The battle intensified, obviously, since Rajan is dismissive of his kid brother and denies that the latter has been "willed" a majority stake in Escorts. "He is talking of a 74 per cent stake in a (holding) company that holds barely 4 per cent of Escorts," he explains. On the question of declining bottomlines, Rajan cites the downturn in the agri business as the reason. Also, he says the group has pulled out only from those companies in which it could not add much value due to lack of technological knowhow. Finally, the Escorts Heart Institute conversion, he says, has been done "in a manner consistent with and respectful of all the laws governing the country".

But once the senior Nanda is done with business matters, he launches into a personal attack on Anil. First, he denounces his brother as one "being critical for the sake of being critical". Getting more scathing, he adds: "He (Anil) is not involved in healthcare in any way. He's just a spectator. That he has chosen to raise the dispute is a personal issue. It could be the result of unfulfilled personal interest."

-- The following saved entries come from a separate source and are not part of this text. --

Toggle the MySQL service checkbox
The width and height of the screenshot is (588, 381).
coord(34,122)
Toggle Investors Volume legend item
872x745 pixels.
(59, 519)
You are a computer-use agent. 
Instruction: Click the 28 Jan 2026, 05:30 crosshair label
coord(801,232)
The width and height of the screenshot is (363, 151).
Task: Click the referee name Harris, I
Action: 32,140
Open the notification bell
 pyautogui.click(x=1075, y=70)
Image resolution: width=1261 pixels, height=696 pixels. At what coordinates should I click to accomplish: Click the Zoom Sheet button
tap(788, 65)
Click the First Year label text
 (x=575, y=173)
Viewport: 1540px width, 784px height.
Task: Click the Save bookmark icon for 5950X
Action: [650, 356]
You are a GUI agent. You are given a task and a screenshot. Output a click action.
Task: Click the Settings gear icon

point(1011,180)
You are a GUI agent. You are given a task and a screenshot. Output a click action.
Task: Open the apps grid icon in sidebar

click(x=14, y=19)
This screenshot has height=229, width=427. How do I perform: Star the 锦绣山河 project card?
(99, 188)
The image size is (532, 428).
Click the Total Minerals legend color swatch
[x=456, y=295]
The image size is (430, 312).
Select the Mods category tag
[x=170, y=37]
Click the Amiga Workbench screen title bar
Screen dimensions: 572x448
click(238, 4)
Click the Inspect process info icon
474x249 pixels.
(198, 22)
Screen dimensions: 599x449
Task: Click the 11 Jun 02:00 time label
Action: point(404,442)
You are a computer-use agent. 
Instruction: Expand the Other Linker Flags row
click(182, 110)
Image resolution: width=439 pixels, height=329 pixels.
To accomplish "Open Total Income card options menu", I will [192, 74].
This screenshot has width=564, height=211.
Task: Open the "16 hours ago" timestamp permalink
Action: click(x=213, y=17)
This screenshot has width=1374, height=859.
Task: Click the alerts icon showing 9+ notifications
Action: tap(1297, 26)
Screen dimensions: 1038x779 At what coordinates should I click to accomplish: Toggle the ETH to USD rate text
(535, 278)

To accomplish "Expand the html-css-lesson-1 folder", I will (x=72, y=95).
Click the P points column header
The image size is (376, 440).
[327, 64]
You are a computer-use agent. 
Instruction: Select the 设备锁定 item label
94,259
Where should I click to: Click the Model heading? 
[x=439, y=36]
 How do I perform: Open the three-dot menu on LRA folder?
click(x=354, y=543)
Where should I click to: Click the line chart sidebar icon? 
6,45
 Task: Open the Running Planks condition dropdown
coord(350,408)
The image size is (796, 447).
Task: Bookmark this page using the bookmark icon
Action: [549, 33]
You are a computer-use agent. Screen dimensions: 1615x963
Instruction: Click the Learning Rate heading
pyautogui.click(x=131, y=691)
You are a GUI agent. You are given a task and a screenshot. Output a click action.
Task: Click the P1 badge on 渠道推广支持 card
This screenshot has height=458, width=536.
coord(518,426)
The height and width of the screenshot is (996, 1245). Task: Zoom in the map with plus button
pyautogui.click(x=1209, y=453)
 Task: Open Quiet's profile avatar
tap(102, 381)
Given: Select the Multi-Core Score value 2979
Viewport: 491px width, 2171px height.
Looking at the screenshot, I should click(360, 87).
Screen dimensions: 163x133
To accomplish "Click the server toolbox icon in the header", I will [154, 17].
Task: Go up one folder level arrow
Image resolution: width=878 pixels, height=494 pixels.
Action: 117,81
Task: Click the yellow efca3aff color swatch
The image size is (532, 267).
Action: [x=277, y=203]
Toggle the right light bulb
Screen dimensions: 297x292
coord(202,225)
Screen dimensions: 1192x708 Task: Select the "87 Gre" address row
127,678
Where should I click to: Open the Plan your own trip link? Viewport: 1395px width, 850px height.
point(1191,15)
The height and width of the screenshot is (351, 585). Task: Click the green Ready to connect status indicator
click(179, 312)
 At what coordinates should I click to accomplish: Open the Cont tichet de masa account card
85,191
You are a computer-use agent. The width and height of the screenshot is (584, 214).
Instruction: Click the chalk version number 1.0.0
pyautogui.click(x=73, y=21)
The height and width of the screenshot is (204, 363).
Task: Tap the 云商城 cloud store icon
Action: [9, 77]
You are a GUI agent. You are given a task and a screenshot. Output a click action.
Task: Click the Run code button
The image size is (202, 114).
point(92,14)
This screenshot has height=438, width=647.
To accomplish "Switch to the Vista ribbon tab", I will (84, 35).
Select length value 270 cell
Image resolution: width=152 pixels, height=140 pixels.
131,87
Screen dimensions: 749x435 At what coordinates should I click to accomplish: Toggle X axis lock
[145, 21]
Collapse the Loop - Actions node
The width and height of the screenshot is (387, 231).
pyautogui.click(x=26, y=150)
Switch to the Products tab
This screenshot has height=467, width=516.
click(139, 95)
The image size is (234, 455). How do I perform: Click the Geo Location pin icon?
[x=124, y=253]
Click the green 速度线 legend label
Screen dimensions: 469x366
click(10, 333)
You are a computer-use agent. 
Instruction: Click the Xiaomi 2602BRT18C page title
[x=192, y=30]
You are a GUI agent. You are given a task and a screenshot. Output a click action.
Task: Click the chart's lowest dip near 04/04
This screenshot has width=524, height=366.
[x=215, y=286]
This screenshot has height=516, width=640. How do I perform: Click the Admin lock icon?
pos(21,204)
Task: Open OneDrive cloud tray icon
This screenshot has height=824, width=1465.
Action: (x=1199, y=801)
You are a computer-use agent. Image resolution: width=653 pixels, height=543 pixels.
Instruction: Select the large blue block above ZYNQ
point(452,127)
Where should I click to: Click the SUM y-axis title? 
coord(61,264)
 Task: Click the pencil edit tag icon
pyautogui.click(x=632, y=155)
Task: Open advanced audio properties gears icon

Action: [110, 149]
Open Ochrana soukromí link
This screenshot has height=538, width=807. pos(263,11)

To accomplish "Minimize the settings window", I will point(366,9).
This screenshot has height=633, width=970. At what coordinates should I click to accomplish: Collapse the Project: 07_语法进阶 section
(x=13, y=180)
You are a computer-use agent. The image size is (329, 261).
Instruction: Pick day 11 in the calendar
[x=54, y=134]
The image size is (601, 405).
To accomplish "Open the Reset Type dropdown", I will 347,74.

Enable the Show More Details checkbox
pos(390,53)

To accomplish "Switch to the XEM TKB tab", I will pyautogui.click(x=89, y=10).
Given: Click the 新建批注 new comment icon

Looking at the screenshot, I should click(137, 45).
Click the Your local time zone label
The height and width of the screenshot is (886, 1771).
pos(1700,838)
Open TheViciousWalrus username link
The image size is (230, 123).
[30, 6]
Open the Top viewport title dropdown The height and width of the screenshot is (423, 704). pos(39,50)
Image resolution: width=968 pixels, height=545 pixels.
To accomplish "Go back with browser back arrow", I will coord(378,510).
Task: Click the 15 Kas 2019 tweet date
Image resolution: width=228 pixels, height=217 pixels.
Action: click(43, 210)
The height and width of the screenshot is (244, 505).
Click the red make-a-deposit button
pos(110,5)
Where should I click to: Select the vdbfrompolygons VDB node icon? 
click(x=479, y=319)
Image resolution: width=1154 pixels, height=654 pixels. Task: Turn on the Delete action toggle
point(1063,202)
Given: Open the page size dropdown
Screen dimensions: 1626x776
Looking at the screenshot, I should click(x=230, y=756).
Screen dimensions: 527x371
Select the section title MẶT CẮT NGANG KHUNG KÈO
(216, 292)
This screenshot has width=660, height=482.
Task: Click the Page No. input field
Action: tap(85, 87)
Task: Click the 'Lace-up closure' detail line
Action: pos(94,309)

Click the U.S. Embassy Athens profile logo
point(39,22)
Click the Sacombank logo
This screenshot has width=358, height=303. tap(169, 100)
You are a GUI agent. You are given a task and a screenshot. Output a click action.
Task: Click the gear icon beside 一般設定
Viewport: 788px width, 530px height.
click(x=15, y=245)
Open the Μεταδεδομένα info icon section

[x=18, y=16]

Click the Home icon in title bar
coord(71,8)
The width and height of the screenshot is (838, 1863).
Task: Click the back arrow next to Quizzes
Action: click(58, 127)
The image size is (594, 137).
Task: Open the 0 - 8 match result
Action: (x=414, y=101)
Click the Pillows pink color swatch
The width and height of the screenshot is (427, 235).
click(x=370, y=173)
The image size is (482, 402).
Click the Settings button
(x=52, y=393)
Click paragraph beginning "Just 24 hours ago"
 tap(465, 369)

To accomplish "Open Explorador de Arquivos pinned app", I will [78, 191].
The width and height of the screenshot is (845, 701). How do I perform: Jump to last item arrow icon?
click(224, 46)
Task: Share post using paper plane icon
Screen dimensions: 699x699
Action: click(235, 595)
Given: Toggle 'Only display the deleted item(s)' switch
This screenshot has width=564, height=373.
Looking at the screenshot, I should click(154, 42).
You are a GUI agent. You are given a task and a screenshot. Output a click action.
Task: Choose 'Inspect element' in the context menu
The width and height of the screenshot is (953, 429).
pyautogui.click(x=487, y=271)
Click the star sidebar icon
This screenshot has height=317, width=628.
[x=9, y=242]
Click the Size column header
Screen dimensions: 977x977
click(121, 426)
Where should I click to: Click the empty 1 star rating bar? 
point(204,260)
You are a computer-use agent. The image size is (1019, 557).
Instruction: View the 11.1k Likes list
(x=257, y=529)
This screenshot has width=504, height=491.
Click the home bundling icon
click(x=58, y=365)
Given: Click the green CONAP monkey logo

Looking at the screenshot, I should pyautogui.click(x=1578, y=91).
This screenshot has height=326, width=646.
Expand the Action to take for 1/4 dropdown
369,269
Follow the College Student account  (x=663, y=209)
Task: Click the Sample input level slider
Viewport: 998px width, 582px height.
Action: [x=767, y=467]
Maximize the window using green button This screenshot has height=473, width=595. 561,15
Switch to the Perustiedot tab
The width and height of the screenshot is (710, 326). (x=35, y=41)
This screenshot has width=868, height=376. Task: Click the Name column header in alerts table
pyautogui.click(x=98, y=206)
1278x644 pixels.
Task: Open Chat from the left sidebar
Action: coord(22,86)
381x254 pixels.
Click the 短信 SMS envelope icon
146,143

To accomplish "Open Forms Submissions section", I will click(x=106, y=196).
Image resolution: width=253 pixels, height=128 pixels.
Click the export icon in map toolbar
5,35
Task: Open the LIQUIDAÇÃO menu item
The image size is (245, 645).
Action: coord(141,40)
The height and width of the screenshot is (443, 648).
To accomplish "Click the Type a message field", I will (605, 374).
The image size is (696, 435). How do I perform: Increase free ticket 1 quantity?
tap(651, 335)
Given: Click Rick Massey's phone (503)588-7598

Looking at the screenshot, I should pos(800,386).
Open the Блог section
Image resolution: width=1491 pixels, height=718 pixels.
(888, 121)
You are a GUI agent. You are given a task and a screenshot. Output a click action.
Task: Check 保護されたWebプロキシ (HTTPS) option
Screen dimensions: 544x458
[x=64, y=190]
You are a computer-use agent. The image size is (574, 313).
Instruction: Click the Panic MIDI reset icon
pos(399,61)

In a way, both the brothers are accepting of the fact that Anil has never been a frontrunner. A similar mindset can be seen in the Bajaj saga, which matured into full-scale public bickering late last year. The dissent that Rahul Bajaj, very much the head of the family since the 1960s, had to contend with didn't come from any of his cousins—Shekhar, Madhur and Niraj— but from his younger brother Shishir. To resolve the issue, help was sought from formidable mediators like ex-Maharashtra CM Sharad Pawar, family wellwisher Dhirajlal S. Mehta, and Swadeshi Jagaran Manch convenor S. Gurumurthy.

As per the deal worked out, Shishir will now get full control of Bajaj Hindusthan and Bajaj Consumer Care. In return, he will give up his stake in all other group companies, including Bajaj Auto.Yet again, the split which is happening in the third generation, was driven by Shishir's attempt to secure a share of the pie, and also safeguard the future of his son Kushagra who looked unlikely to get much of a role in the group's flagship, Bajaj Auto. The reason: Rahul's sons Rajiv and Sanjiv already head the key functions of business development, marketing, and finance in the scooter giant.Here again is a group that was not growing in terms of new ventures, and whose flagship has been fighting a losing battle to retain its marketshare in the two-wheeler segment. The usually voluble Rahul Bajaj is however keeping quiet on the matter, saying only that "it is a sensitive issue".

Probably the best example of a split that took place due to a "vanishing" empire is the parting of ways between Vinay Rai and younger brother Anil. Vinay, once on the Forbes list of richest people in the world, is today trying to make a success of his education venture, Rai University. And Anil is attempting the same with his more elitist education venture, iilm. In their case, the two steel companies they owned, Usha Ispat and Malvika Steel, are defunct and so is the software venture Information Technology India. But they still claim to be together. "We still live in the same house and have dinner together," says Vinay.

But it's logical to assume that somewhere deep in their hearts they blame each other for the demise of their once-expansive empire. And that they now want to strike out on their own. Why else would both set up separate companies in the same area, education? "There is a lot of prestige associated with independent management control. Often, succession plans tend to distribute wealth equitably but fail to deal with the issue of management control as equitably. This results in a feeling of loss of control among the younger siblings," says Ashwani Puri, executive director, PricewaterhouseCoopers.

This is more so when younger siblings feel the empires are not only not growing, but becoming smaller. But, splits or no splits, family businesses are a mainstay in India. As Gurumurthy concludes, "Family businesses will continue in India for the next century at least."